What the task requires
What you return should be every line of the material, unchanged.

Materials provided

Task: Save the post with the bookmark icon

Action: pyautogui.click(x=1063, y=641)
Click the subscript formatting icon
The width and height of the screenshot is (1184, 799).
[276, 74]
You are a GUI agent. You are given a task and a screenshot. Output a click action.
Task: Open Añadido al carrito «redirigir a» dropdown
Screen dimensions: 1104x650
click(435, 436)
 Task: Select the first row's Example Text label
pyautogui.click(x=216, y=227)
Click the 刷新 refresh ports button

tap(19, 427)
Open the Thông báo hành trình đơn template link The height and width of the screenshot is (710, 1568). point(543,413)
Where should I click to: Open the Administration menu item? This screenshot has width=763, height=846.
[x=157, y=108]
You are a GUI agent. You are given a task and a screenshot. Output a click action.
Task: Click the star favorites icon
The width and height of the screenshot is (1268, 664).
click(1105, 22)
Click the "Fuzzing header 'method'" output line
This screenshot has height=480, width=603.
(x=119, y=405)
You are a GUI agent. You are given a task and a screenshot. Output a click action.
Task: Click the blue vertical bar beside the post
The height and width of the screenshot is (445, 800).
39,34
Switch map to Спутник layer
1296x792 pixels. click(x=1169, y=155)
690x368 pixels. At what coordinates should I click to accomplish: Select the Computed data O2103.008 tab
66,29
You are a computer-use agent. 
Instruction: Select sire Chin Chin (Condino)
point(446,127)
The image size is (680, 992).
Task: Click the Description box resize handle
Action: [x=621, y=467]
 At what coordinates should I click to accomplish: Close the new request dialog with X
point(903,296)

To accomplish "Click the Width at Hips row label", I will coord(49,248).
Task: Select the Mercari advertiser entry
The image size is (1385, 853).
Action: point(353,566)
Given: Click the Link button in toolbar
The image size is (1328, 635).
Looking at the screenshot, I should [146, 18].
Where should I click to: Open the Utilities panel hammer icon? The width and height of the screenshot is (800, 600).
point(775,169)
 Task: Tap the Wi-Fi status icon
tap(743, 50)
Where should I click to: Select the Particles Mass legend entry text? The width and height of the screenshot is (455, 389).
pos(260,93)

Task solution
Task: Save the post with the bookmark icon

Action: pyautogui.click(x=1063, y=641)
Click the subscript formatting icon
The width and height of the screenshot is (1184, 799).
[276, 74]
You are a GUI agent. You are given a task and a screenshot. Output a click action.
Task: Open Añadido al carrito «redirigir a» dropdown
Screen dimensions: 1104x650
click(435, 436)
 Task: Select the first row's Example Text label
pyautogui.click(x=216, y=227)
Click the 刷新 refresh ports button

tap(19, 427)
Open the Thông báo hành trình đơn template link The height and width of the screenshot is (710, 1568). point(543,413)
Where should I click to: Open the Administration menu item? This screenshot has width=763, height=846.
[x=157, y=108]
You are a GUI agent. You are given a task and a screenshot. Output a click action.
Task: Click the star favorites icon
The width and height of the screenshot is (1268, 664).
click(1105, 22)
Click the "Fuzzing header 'method'" output line
This screenshot has height=480, width=603.
(x=119, y=405)
You are a GUI agent. You are given a task and a screenshot. Output a click action.
Task: Click the blue vertical bar beside the post
The height and width of the screenshot is (445, 800).
39,34
Switch map to Спутник layer
1296x792 pixels. click(x=1169, y=155)
690x368 pixels. At what coordinates should I click to accomplish: Select the Computed data O2103.008 tab
66,29
You are a computer-use agent. 
Instruction: Select sire Chin Chin (Condino)
point(446,127)
The image size is (680, 992).
Task: Click the Description box resize handle
Action: [x=621, y=467]
 At what coordinates should I click to accomplish: Close the new request dialog with X
point(903,296)

To accomplish "Click the Width at Hips row label", I will coord(49,248).
Task: Select the Mercari advertiser entry
The image size is (1385, 853).
Action: point(353,566)
Given: Click the Link button in toolbar
The image size is (1328, 635).
Looking at the screenshot, I should [146, 18].
Where should I click to: Open the Utilities panel hammer icon? The width and height of the screenshot is (800, 600).
point(775,169)
 Task: Tap the Wi-Fi status icon
tap(743, 50)
Where should I click to: Select the Particles Mass legend entry text? The width and height of the screenshot is (455, 389).
pos(260,93)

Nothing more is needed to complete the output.